BEGIN

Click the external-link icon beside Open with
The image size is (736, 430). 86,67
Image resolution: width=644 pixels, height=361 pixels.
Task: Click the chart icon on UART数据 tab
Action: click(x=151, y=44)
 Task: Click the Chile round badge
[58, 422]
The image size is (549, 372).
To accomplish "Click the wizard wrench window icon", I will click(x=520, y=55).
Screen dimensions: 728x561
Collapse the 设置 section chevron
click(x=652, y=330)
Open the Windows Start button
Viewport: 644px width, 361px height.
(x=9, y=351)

END
BEGIN

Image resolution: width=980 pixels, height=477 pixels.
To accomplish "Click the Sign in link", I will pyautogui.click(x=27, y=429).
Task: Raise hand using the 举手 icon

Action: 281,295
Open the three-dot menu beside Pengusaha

END

§ What you will do:
For the string "accomplish", go through the entries above and copy each line where it occurs.

§ Expected answer:
To accomplish "Click the wizard wrench window icon", I will click(x=520, y=55).
To accomplish "Click the Sign in link", I will pyautogui.click(x=27, y=429).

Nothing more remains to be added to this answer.